**UNTERSUCHTER TEXT**
▼
Thematisiert wurden die sensibelsten und wirkungskräftigsten Fragestellungen in Hinblick auf die Beziehung zwischen den islamischen Gesellschaften und dem "Westen". Hierbei rangiert die israelische Besatzung auf dem ersten Platz und die westliche Voreingenommenheit im Nahost-Konflikt wird an den Pranger gestellt.

"Es ist immer eine Konstante amerikanischer Politik im Nahen Osten gewesen, Israel sämtliche Verletzungen humanitärer Rechte zu verzeihen, während sie massiven Druck auf die viel schwächere palästinensische Seite ausübt."

Auf Platz zwei steht die Besatzung des Iraks. Sie demonstriert die Doppelwertigkeit im Umgang, und provoziert so die islamische und arabische Welt. Während "Iraks mögliche Nicht-Befolgung von UN-Resolutionen (...) mit einem schnellen umfassenden Krieg bestraft wird", ignoriert Israel seit vier Jahrzehnten UN-Resolutionen, "und die Unterdrückung in Palästina wird noch immer mit Militär- und Finanzhilfen sowie offener politischer Unterstützung belohnt."

Hinzu kommen die Einmischung und die zweifelhafte "Verbreitung der Demokratie" sowie die "Befreiung" der Frau, etc.
▲
**VORLIEGENDE ANGABEN**
▼
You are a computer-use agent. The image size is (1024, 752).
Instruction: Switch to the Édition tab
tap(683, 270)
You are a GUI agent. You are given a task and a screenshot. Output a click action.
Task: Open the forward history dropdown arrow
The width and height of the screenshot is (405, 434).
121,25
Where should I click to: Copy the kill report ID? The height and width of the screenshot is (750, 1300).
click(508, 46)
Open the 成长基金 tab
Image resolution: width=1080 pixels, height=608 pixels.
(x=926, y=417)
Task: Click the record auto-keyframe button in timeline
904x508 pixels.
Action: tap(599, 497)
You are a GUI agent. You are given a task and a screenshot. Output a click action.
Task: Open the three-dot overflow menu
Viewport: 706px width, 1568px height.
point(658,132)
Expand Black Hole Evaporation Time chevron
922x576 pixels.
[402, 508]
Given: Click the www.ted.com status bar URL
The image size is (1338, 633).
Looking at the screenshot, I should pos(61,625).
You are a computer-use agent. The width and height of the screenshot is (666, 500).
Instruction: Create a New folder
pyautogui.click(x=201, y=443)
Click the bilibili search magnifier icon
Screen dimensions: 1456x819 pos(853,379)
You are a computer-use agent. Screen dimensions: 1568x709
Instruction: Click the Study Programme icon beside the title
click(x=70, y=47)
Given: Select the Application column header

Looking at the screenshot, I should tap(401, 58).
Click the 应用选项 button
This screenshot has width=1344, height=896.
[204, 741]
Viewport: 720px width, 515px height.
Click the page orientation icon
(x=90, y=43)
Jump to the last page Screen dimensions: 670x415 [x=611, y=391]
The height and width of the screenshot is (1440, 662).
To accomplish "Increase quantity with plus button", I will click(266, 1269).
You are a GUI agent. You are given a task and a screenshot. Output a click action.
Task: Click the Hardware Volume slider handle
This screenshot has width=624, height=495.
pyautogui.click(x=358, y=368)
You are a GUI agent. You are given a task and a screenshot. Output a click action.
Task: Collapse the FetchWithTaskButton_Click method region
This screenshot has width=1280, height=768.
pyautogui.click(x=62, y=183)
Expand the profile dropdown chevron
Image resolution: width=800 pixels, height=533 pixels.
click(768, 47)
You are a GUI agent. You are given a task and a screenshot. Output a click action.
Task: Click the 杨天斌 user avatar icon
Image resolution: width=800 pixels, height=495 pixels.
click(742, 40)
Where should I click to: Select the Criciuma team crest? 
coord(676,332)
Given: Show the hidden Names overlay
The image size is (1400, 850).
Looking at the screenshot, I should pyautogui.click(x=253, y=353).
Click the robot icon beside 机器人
▲
**ZU ERLEDIGENDE AUFGABEN**
- A) Gib aus dem Text über islamische Gesellschaften und den Westen den Abschnitt wörtlich wieder, der mit den Worten um „Thematisiert wurden die“ beginnt und mit „den Pranger gestellt.“ endet.
- B) Fasse im Text über islamische Gesellschaften und den Westen den Absatz, der mit „Auf Platz zwei steht“ beginnt, als kurze Stichpunktliste zusammen.
- C) Führe den Text über islamische Gesellschaften und den Westen im Anschluss an seinen letzten Satz fort.
Die Einträge spielen hierfür keine Rolle.

**SCHRIFTLICHE ANTWORTEN**
- A)
Thematisiert wurden die sensibelsten und wirkungskräftigsten Fragestellungen in Hinblick auf die Beziehung zwischen den islamischen Gesellschaften und dem "Westen". Hierbei rangiert die israelische Besatzung auf dem ersten Platz und die westliche Voreingenommenheit im Nahost-Konflikt wird an den Pranger gestellt.

- B)
- Die Besatzung des Iraks steht auf Platz zwei.
- Sie zeigt die Doppelwertigkeit im Umgang und provoziert die islamische und arabische Welt.
- Iraks mögliche Nichtbefolgung von UN-Resolutionen wird mit einem schnellen, umfassenden Krieg bestraft.
- Israel ignoriert seit vier Jahrzehnten UN-Resolutionen.
- Die Unterdrückung in Palästina wird noch immer mit Militär- und Finanzhilfen sowie offener politischer Unterstützung belohnt.

- C)
Dialog auf Augenhöhe

Der Geist, in dem das Buch geschrieben ist, scheint jedoch das Bedeutsamste zu sein. "Der Westen und die islamische Welt" lässt die konventionellen Dialogformen mit den freundlichen Floskeln oder der Werbung für die eigene Meinung, die die wirkliche Auseinandersetzung vermeiden, hinter sich.

Ausgehend von der Ebenbürtigkeit aller Dialog führenden Parteien und treu dem Grundsatz, dass keine Position oder Meinung die alleinige Wahrheit für sich beansprucht und dass niemand das Recht hat, seine Position seinem Gegenüber zu aufzuzwingen. Die Autoren gehen noch weiter, indem sie auf den Versuch verzichten, ihr Gegenüber zu überzeugen.

Hierbei ist nicht relevant, wer besser oder überlegen ist, sondern wer sein Gegenüber anerkennt, so wie es ist. "Es kommt allerdings darauf an, sich um gemeinsame Maßstäbe zu bemühen, die nicht allein dem eigenen Vorteil und der eigenen kulturellen Tradition entsprechen, ganz gleich, ob westlich oder muslimisch."

Youssef Hijazi

© Qantara.de 2004

Der Westen und die islamische Welt (PDF) .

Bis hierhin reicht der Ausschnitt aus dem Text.